Tell me what happened today with Steph and Jo.
I'm simply recommending Steph Haydock's dismissal to the Board of Governors.
She's disruptive and a drag on morale.
I'm doing what should have been done years ago.
In the meantime, she won't be coming in.
Do I really need to remind you about procedure? We have to give Miss Haydock chances to improve her performance but I'd say we're well beyond that.
So why did Jo go? Cold feet.
I'll have a word with her when she's cooled off.
She'll be back in tomorrow.
Yeah, they'll both be back tomorrow.
Excuse me? I'll be contacting them this evening, making it clear that Steph's dismissal was illegal and that I expect to see them both back at school tomorrow as usual.
Where exactly do you get the nerve, Rachel? In case you hadn't noticed, there was a crisis today.
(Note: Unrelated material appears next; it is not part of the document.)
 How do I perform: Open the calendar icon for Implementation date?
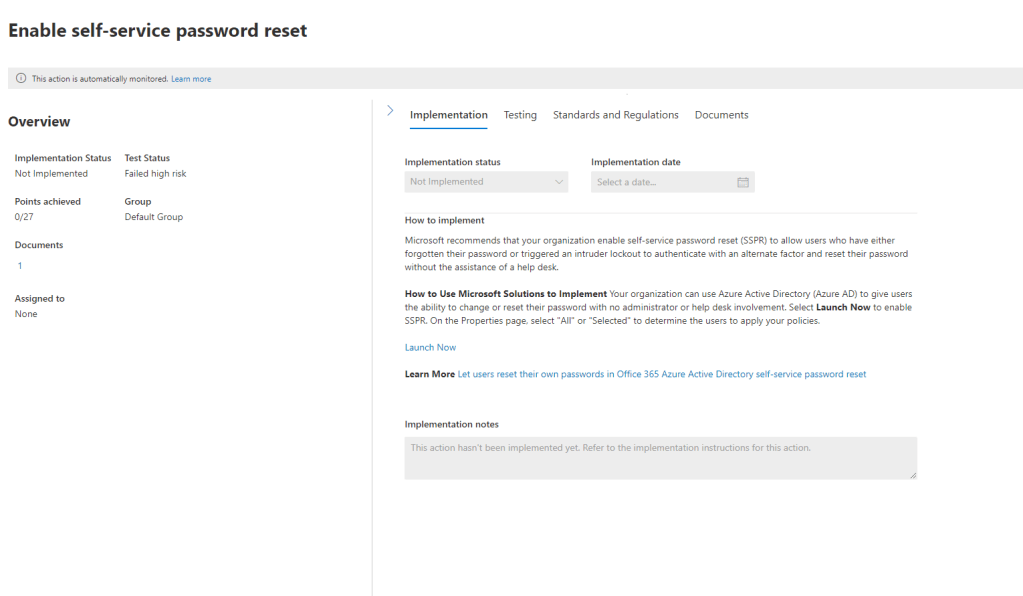pos(743,182)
But as usual, you weren't here.
You're right.
I left you alone for one day and there was a crisis.
You should be thankful I had the guts to act and do the right thing.
You don't seriously expect gratitude from me? Are you not embarrassed by your failure to lead this school? I'll tell you what I'm embarrassed about, Max.
I'm embarrassed that it's taken me this long to realise what you are.
You're a bully.
Pathetic, old-fashioned bully.
(Laughter) Well.
This is a meeting of the ex-language teachers.
I'm not sure you qualify.
I'm sure our lord and master has filled you in on how disruptive Steph has been today and how she's failing the school.
Yes, and it's all nonsense and none of it stands.
- I'm not sure he'll agree with that.
- Well, I don't give a toss.
He's trying to run the school like a mini dictator.
It's not happening, so I expect to see you both at school tomorrow.
- Have you cleared that with him? - I don't need to.
I'm the head.
I'm in charge of staffing, you know.